* **Input**:
________________

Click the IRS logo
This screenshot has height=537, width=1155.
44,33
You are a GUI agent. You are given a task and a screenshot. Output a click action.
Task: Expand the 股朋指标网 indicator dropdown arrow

________________

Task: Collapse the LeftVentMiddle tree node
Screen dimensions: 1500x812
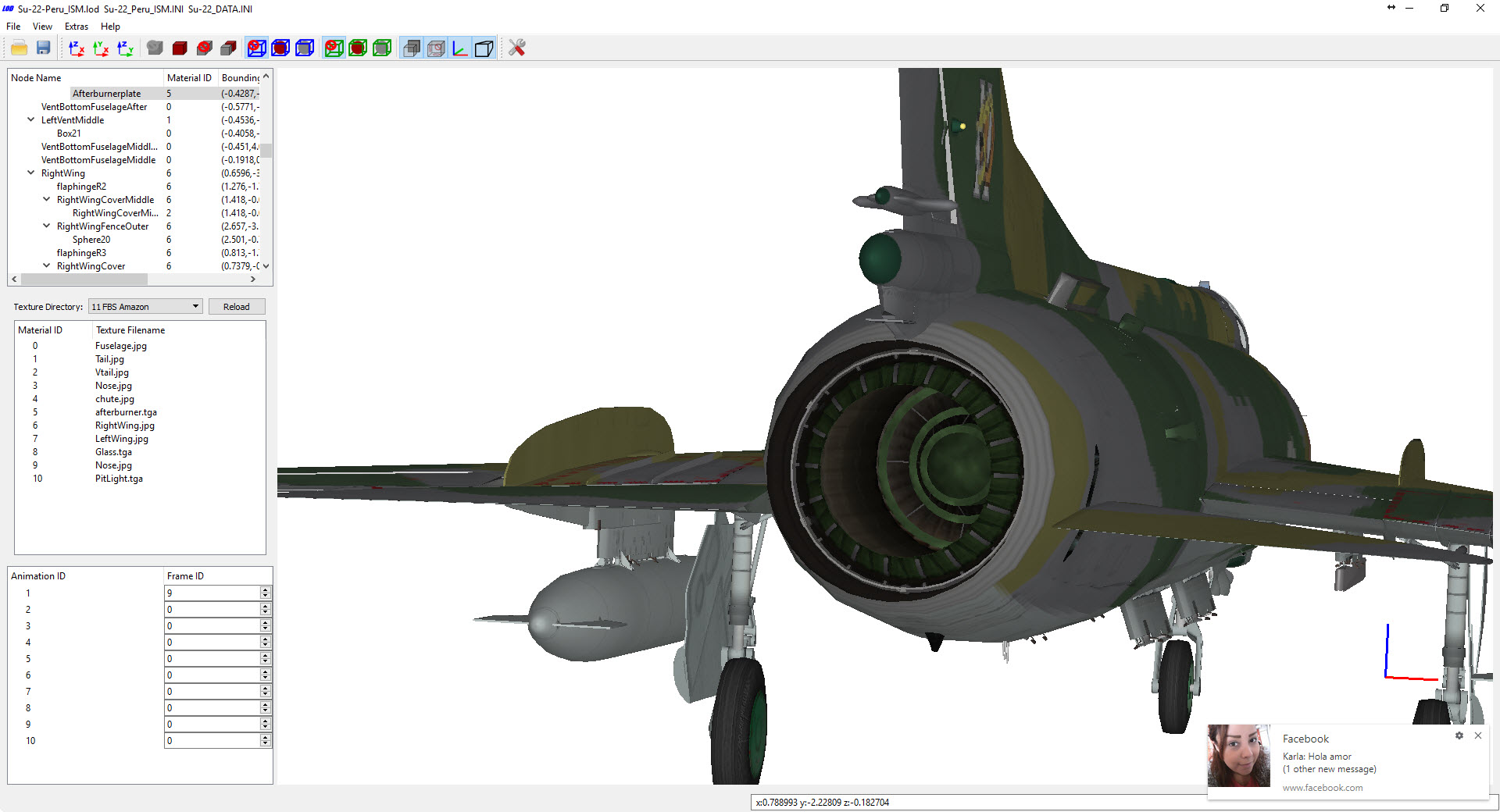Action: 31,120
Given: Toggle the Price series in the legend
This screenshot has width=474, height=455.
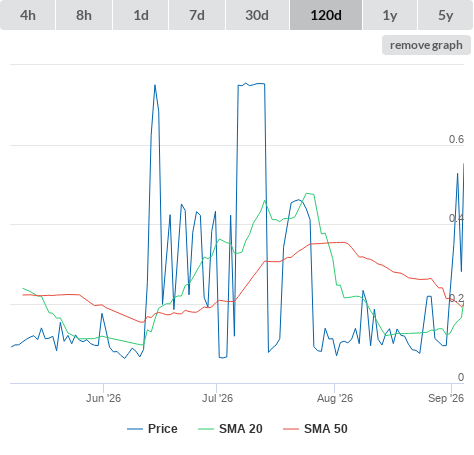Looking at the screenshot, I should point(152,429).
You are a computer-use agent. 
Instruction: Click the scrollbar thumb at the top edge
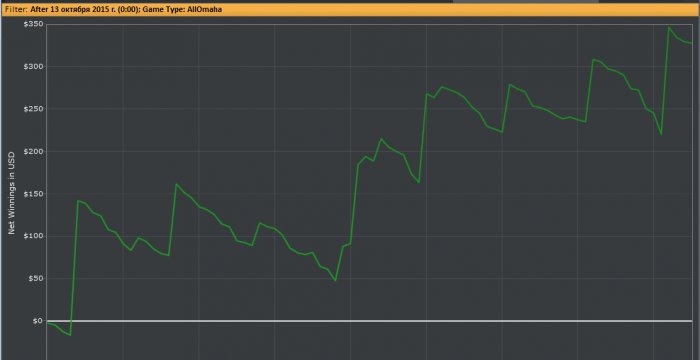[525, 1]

________________

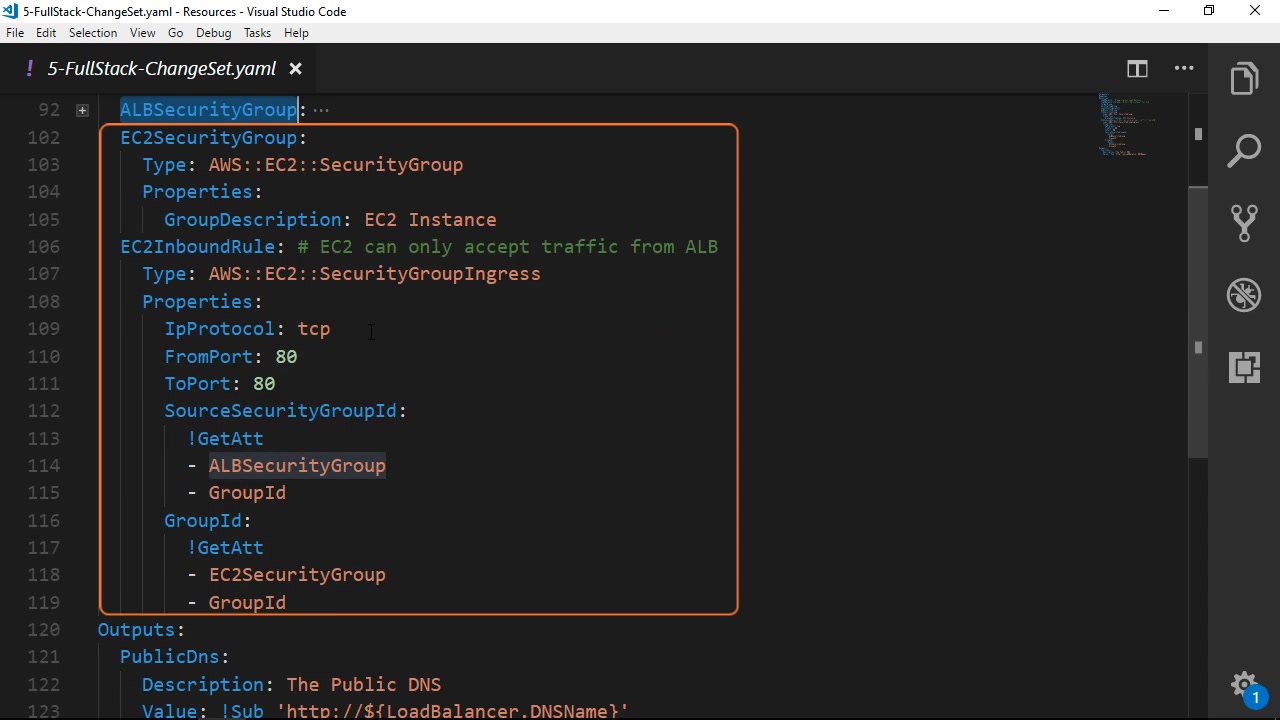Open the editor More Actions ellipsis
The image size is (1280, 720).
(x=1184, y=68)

________________

* **What to produce**: Put into a numbered list the lines of the records starting with the line that contains "Click the IRS logo" and going on through the line that contains "Task: Expand the", leaving out any blank lines.

* **Written solution**:
1. Click the IRS logo
2. This screenshot has height=537, width=1155.
3. 44,33
4. You are a GUI agent. You are given a task and a screenshot. Output a click action.
5. Task: Expand the 股朋指标网 indicator dropdown arrow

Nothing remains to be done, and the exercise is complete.